Sawit, energi fosil, dan fakta emisi yang terabaikan

2 weeks ago 11

Jakarta (ANTARA) - Kelapa sawit, di satu sisi adalah “emas hijau” yang menggerakkan ekonomi dan menghidupi jutaan rakyat Indonesia.

Namun, di panggung global, sawit kerap dicitrakan sebagai penjahat iklim, dituding biang deforestasi, perusak habitat, hingga penyumbang besar emisi karbon dunia. Narasi negatif ini begitu gencar, hingga tidak jarang kita sendiri ikut percaya bahwa sawit identik dengan kerusakan lingkungan.

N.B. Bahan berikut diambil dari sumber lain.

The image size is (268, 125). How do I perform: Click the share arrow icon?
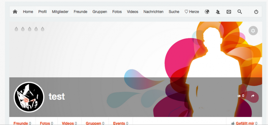click(253, 96)
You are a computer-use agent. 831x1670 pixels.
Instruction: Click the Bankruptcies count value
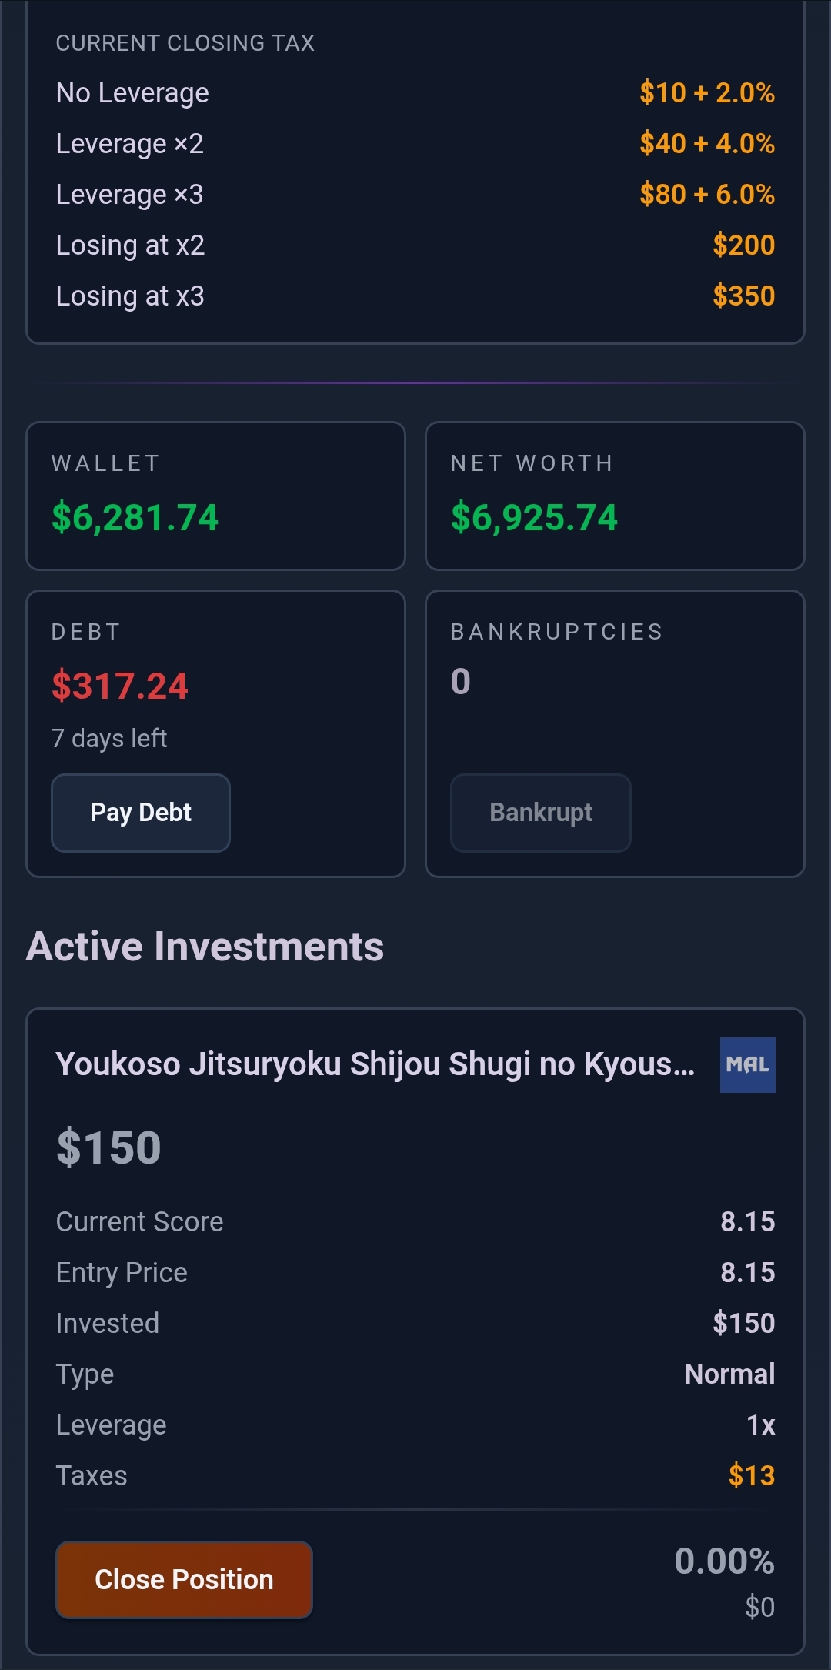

Padahal, fakta terbaru dari International Energy Agency (IEA) dan World Resources Institute (WRI) menunjukkan gambaran berbeda, dimana penyumbang terbesar emisi gas rumah kaca global bukanlah sawit, melainkan energi fosil seperti pembangkit listrik, transportasi, dan industri, yang mencapai hampir tiga perempat total emisi. Sementara itu, deforestasi dan alih guna lahan hanya menyumbang seperlima.

Temuan ini penting bagi Indonesia dan ASEAN untuk menata ulang narasi sawit di forum internasional, sebab selama ini sawit kerap dijadikan kambing hitam, sementara minyak nabati lain yang justru jauh lebih boros lahan luput dari sorotan.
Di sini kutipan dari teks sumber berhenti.